Ingredients
Directions 14 steps | 45 Minutes
Preheat the oven to 375°F. Prepare a sheet pan lined with parchment paper. Measure and prep all ingredients.
In a large oven-safe skillet with a lid over medium-high heat, add one tablespoon of olive oil and butter. Season the chicken breasts with salt and pepper.
Once the butter melts, add the chicken breasts and sear on each side until golden brown, about 2 minutes on each side.
Place the chicken breasts onto the sheet pan and place in the oven to cook for about 15 minutes.
While the chicken is cooking, caramelize the onion. Add the remaining tablespoon of butter and olive to the pan. Scraping off the browned bits as the butter melts.
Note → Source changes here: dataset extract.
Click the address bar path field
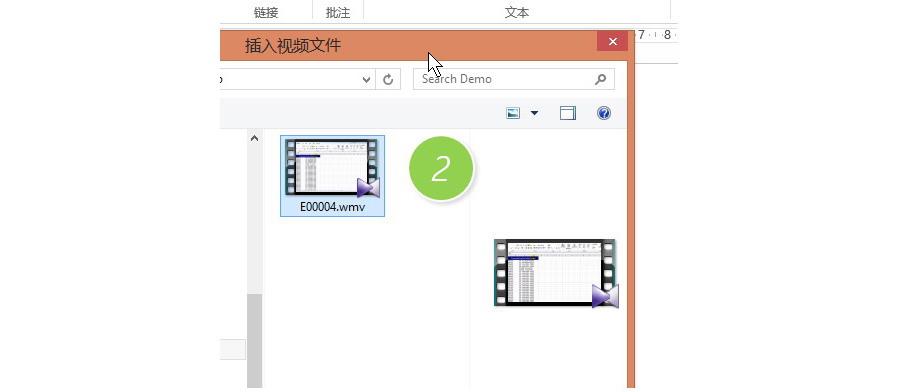The height and width of the screenshot is (392, 900). click(x=290, y=80)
Add the thinly sliced onions and add ¼ cup of the beef or chicken broth. Season with salt. Cover with the lid and cook, stirring occasionally until the onions soften, about 3 minutes. Lower the heat to medium-low and cook stirring occasionally until the onions are caramelized, about 15-20 minutes.
While the onions are caramelizing, check the chicken breasts. If the chicken is thoroughly cooked and the internal temperature of the chicken is 165°F, remove the chicken from the oven and turn the oven to broil. Cover the chicken breasts with aluminum foil to keep warm.
Once the onions are golden brown, add the garlic and cook until fragrant, less than 1 minute.
Add the all-purpose flour and stir until well incorporated and the flour cooks, about 2 minutes.
Deglaze the pan with the red wine and cook, scraping up any browned bits.
Add the remaining 1¼ cups of beef or chicken broth and the thyme. Stir until well combined. Increase the heat to medium-high to bring the sauce to a boil and reduce to a simmer until the sauce has thickened.
Nestle the cooked chicken breast into the caramelized onion base and evenly sprinkle the grated Gruyere cheese over the chicken breasts.
Place the pan under the broiler and broil until the cheese completely melts. Remove the pan and top each chicken with a spoonful of French onion sauce.
Serve the chicken garnished with finely chopped parsley. Enjoy!
Notes:
- If red wine is not available, substitute with beef or chicken stock.